Before you start a website, you should really be considering how you’re creating or how you’re structuring the website, and that’s done through what we call marketing and website strategy. So, before we start designing, we have a whole phase in anticipation of that or before that and that phase is all about putting together a plan: Talking about how it ties into your marketing, talking about what marketing channels are going to tie into your website, how many pages, how much content, how we’re going to structure the pages, how we’re going to organize and prioritize and label the content and the pages in the website.
So, all of that falls under the bucket of marketing strategy. So, one of the things we focus on is how we’re architecting the website, how we’re creating it. We like to take an approach that’s called persuasive architecture. So, basically what that means is when someone lands on your website, you want to persuade or guide that visitor from certain pages to other pages in the website and there’s a whole slew of strategies you can use through how the pages flow together, how they’re organized, using really good calls to action to drive, and links to drive people from one page to another.
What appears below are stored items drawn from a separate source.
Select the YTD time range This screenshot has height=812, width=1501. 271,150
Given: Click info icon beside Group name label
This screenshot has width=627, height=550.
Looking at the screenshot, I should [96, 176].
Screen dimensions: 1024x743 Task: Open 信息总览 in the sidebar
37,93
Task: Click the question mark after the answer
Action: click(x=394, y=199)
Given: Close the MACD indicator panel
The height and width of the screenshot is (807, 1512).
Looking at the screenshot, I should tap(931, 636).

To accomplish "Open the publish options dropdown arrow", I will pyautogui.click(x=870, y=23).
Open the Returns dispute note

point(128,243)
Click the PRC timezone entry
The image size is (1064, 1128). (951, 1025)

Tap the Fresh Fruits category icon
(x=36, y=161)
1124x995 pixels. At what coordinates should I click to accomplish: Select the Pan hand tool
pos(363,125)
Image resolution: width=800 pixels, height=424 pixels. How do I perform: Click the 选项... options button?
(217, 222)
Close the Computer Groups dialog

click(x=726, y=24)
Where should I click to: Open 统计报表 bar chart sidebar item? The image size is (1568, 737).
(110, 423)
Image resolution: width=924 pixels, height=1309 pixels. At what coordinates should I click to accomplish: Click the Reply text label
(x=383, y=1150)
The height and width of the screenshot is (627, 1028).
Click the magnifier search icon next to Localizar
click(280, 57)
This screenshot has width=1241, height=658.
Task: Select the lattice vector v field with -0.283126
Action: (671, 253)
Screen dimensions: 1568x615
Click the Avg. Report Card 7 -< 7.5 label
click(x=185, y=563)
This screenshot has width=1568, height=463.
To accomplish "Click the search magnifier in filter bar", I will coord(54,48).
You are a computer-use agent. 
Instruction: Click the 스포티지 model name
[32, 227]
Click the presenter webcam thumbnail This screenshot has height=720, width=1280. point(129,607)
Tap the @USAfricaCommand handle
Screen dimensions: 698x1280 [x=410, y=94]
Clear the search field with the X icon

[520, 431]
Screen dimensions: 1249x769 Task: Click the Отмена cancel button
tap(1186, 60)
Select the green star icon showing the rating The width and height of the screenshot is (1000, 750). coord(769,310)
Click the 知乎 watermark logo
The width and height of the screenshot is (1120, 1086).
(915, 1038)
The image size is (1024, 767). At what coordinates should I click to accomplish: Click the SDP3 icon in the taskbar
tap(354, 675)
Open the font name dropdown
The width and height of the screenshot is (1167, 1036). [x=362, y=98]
The opposing way is called forced architecture, which is when you’re trying to force someone to do something and the best example of that is, I’m sure you’ve all had this experience, where you land on a website, and the first thing that happens is this big form pops up and you’re forced to have to fill it out. There might be a little X at the top you can X out, there usually is, but we don’t really like to do that because we don’t really like to force; we don’t recommend forcing visitors to a certain area they may or may not want to go.
So we recommend creating what’s called a ‘user path’ and persuading your visitors to go down a certain path by using, again, those calls to action and buttons and things like that. So, the overarching strategy that we strongly recommend when putting together a website plan is persuasive architecture. And some of the areas you want to drive your visitors to are:
- We might have a call-to-action page, a page that really describes your process and what it would be like as a next step if they decide to engage with you, with a really nice form; maybe just driving them to your contact form.
- If you have a website with a portfolio, you have products or services or things you’re really displaying, like we have a portfolio of our website projects on that. We really want to encourage our visitors to go to that page.
- Another one is your team page. People like to go to the team page and they like to see who they’re going to be working with, so you could drive people to your team page, which is another good one.
- Obviously, your service pages is an area you want to drive people to as well. If you have an educational section like a blog it will be really good to encourage your visitors to go to your blog page as well.
So there’s a number of different ways to create those different again, user paths, based on what the visitor is interested. So, the visitor, when they land on your website they can essentially self-select what area is the most important and they can kind of go from there.
So again, we definitely recommend when putting together a website or creating the plan for a website, using the process what we call persuasive architecture. Thank you!